Generally speaking this facial stretching would work best during bulking sessions and not cutting sessions.

DC training incorporates this into his training philosophies.

The calves are said to have the most fascia due to its load bearing, this might be the reason why some guys have a very hard time getting size on their calves.

Shoot, just found this:

Fascial manipulation- Located all around the muscle and in the fibers are connective tissues. These tissues are composed of a both a base substance and two kinds of protein based fiber known as collagenous connective tissue and elastic connective tissue.

Collagenous connective tissue consists mostly of collagen and supplies tensile strength. Elastic connective tissue consists mostly of elastin and provides elasticity. The base substance is called mucopolysaccharide and performs as both a lubricant (allowing the fibers to easily slide over one another), and as a glue (holding the fibers of the tissue together into bundles). The more elastic connective tissue there is around a joint, the greater the range of motion in that joint. Connective tissues are made up of tendons, ligaments, and the fascial sheaths that envelop, or bind down, muscles into separate groups. These fascial sheaths, or fascia, are named according to where they are located in the muscles:

Organization of Connective Tissue:

• epimysium: a connective tissue sheath which encapsulates the entire muscle.

• Perimysium: connective tissue partitions which arise from the epimysium and divide the muscle longitudinally into groups of macroscopically visible bundles called fascicles.

• endomysium: thin, delicate connective tissue partitions which arise from the perimysium and surround each muscle fiber. Each muscle cell is invested over its entire surface with a glycomatrix-type basal lamina. Collagen fibrils of the endomysium insert into this external lamina, linking the cell to the CT framework.(10)

This can also be related to the Functions of the Connective Tissue

• neurovascular conduits Each muscle cell (fiber) is innervated. Muscle cells are also metabolically quite active, thus demanding a rich blood supply. The nerves and blood vessels travel in the CT framework of the muscle. The major vessels run in the larger connective tissue sheaths.
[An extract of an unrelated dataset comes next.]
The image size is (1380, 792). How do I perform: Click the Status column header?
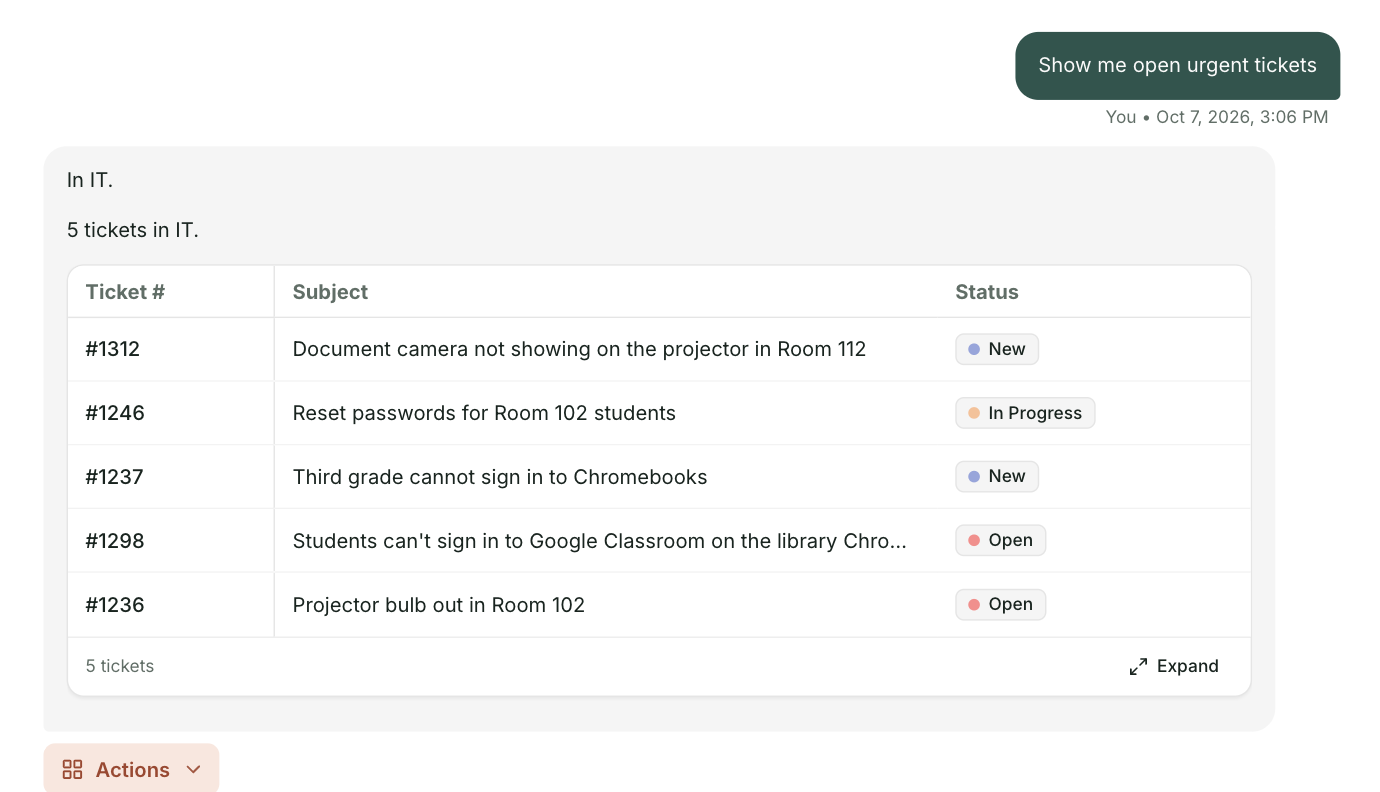987,292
The endomysium blood vessels form a rich capillary bed.

• mechanical support The sarcomere is attached to the plasma membrane of the muscle; the plasma membrane is attached to the external lamina; and the external lamina has the connective tissue of endomysium anchored into it. This permits the transmission of force from the sarcomere to the membrane, to the CT, and to the tendon.
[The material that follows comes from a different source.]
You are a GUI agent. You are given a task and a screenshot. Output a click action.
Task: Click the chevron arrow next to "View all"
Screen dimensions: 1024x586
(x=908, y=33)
• overstretch protection The relative inelasticity of the CT framework helps to prevent the muscle from being torn or overstretched. Stretching exercises gradually lengthen the CT component of the muscle. (10)

These connective tissues help provide flexibility to the muscles. Once the muscle fiber has reached its maximum resting length (sarcomeres are completely stretched), additional stretching places force on the surrounding connective tissue. As the tension increases, the collagen fibers in the connective tissue align themselves along the same line of force as the tension. Hence when you stretch, the muscle fiber is pulled out to its full length sarcomere by sarcomere, and then the connective tissue takes up the remaining slack.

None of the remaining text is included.